Bryan Bouffier got his Intercontinental Rally Challenge title campaign off to the best possible start by winning the centenary edition of Rallye Monte-Carlo, which finished in Monaco's harbour front in the early hours of Saturday morning following three days of intense competition.

Driving a Peugeot France 207 Super 2000, the 32-year-old from Die in the nearby Drome region, took the lead on a dramatic seventh stage on Thursday afternoon when a freak snowfall coated much of the mountainous roads and made driving conditions treacherous.

Juho Hanninen, who had been leading comfortably in his Skoda Motorsport Fabia S2000, was one of several leading drivers to get caught out by selecting the wrong type of tyre for the wintry conditions. However, Bouffier's decision to opt for a combination of snow and studded tyres gave him just enough grip to slither through the stages and climb from seventh to first overall despite spinning into a bank at one point.

Bouffier, the French champion who shone on a handful of IRC appearances last year, first emerged as a contender for victory by winning stage six on Thursday having lost time on Wednesday afternoon with a rear differential fault. He began day three with a lead of 28 seconds, which he was able to extend following a controlled, albeit attacking, performance throughout Friday's five tests.

He becomes the 19th different driver to win a round of the IRC since it began in 2007. His success was also the 21st for Peugeot in the series.

"It's really fantastic to have won this special rally," Bouffier said. "I am so happy for Peugeot who gave me this opportunity and did a really good job. There was big pressure on me, there were a lot of fantastic drivers and the conditions were also very difficult. I am just so happy."

Changeable weather conditions are part of Rallye Monte Carlo folklore and added spice to this year's event. That they contributed to Hanninen's downfall in the space of one afternoon was poor reward for the defending IRC champion, who had excelled by claiming three stage wins in the early running, but had to settle for sixth in the final classification.

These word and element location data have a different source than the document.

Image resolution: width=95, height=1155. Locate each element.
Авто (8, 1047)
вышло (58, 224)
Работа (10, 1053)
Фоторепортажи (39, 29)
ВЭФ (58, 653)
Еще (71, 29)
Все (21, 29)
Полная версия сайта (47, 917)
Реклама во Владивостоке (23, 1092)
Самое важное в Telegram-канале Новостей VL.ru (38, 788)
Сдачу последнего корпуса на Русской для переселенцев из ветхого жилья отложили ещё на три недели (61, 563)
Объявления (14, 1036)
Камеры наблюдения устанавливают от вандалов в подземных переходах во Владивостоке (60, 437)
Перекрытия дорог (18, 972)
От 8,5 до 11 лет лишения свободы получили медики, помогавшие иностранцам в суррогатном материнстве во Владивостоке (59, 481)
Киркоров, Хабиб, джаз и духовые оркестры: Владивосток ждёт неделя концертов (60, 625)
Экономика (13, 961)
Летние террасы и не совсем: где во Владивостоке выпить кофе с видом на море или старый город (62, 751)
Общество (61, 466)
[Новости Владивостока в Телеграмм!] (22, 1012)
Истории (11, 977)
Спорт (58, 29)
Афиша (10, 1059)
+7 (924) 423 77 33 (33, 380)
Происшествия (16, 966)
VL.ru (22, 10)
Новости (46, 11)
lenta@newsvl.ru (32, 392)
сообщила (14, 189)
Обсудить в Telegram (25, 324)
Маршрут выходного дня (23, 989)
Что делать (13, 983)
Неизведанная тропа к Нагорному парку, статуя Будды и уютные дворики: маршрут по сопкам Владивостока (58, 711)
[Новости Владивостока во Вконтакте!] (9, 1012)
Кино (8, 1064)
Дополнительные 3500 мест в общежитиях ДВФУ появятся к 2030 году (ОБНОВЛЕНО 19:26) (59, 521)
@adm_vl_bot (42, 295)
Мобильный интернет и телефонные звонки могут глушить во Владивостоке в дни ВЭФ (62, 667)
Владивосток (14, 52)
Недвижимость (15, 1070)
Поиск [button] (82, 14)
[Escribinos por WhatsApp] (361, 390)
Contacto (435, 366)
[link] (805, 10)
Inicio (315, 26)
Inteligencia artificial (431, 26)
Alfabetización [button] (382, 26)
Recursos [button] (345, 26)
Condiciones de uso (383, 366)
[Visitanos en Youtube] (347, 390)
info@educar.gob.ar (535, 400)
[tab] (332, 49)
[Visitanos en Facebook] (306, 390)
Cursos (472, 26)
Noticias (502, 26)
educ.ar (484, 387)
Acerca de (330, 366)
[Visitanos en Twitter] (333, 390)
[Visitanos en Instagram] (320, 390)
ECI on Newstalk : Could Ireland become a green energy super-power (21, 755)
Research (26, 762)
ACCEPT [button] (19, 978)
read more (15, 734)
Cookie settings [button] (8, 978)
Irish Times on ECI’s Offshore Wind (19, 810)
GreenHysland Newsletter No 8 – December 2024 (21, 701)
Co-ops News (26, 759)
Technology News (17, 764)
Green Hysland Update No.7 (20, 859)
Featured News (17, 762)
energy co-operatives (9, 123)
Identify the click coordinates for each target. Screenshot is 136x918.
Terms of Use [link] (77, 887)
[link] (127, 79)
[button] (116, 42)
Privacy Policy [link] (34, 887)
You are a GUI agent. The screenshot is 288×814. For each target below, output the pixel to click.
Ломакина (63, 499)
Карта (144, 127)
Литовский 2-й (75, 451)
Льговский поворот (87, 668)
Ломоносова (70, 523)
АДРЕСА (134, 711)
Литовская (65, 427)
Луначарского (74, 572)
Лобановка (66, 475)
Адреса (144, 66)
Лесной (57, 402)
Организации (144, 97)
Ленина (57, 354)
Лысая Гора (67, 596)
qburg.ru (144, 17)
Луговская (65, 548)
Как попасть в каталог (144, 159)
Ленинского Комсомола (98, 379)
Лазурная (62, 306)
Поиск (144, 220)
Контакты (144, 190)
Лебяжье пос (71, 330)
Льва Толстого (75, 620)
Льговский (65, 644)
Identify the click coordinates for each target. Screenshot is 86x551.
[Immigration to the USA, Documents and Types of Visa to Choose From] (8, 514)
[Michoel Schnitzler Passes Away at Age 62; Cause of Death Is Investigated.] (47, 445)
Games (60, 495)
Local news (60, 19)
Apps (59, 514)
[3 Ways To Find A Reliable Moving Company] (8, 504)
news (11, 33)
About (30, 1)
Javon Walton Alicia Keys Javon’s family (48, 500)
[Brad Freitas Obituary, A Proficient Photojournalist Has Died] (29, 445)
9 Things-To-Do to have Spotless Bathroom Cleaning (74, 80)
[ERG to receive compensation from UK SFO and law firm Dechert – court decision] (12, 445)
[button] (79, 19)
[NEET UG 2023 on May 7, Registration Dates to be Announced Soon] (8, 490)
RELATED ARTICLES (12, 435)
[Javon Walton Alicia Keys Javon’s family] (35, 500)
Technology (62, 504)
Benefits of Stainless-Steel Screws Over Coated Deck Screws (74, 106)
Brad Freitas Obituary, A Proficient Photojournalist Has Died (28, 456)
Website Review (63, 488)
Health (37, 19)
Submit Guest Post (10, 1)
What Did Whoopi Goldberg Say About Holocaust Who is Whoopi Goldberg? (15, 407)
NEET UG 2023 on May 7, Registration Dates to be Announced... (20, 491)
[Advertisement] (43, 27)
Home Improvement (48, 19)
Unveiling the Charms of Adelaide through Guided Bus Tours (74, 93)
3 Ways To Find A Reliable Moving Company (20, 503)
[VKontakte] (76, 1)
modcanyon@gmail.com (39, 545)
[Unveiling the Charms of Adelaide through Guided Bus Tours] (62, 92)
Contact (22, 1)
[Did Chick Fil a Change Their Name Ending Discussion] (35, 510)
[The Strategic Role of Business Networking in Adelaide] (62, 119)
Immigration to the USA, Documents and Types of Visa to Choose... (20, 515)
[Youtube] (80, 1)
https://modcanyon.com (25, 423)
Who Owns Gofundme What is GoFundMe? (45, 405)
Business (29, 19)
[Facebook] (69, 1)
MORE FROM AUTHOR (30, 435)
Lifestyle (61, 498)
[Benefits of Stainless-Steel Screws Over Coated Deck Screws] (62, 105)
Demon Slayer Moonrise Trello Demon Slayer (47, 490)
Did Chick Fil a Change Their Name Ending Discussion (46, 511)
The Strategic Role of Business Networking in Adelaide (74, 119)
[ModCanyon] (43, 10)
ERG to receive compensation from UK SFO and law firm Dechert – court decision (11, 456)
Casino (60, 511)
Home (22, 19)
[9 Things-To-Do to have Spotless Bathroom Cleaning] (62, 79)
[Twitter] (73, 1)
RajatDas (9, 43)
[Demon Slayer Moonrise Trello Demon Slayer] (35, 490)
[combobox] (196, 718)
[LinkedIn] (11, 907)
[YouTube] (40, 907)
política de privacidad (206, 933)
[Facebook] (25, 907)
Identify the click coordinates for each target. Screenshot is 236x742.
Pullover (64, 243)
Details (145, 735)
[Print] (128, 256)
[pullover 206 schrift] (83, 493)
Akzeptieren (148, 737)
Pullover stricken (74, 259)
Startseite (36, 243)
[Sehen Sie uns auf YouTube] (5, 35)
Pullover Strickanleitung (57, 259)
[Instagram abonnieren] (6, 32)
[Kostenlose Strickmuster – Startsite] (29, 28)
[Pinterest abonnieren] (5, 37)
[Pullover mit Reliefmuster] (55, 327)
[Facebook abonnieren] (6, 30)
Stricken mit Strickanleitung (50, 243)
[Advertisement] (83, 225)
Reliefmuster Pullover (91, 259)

With Hanninen caught out by the weather and Czech Republic team-mate Jan Kopecky not showing the sparkle that has made him IRC runner-up for the past two seasons, it was left to Freddy Loix to uphold Skoda's honour in second overall after the Belgian recovered from a spin on stage six. No driver has won more rounds of the IRC than Loix but he had to settle for 'silver' on this occasion.

"The first day was not the most difficult but we were quite controlled. Then the second day was very difficult with the weather. To keep second place is a good result and I'm quite pleased," Loix reflected.

Le Mans 24 Hours racer Stephane Sarrazin, another driver to drop time in the snow of Thursday, scored four stage wins to complete the final test in third for Peugeot France after his mechanics changed a faulty gearbox in 15 minutes when it got stuck in fourth gear a handful of kilometres into stage 11. The delay dropped him to fifth with two stages remaining before his late charge netted what appeared to be the final podium spot.

But because Sarrazin is unlikely to contest any more IRC events this season in order to concentrate on his other motorsport commitments, he 'elected' - or rather Peugeot instructed him - to take a time penalty before the final control to promote Guy Wilks to third and help the Peugeot UK drivers title bid.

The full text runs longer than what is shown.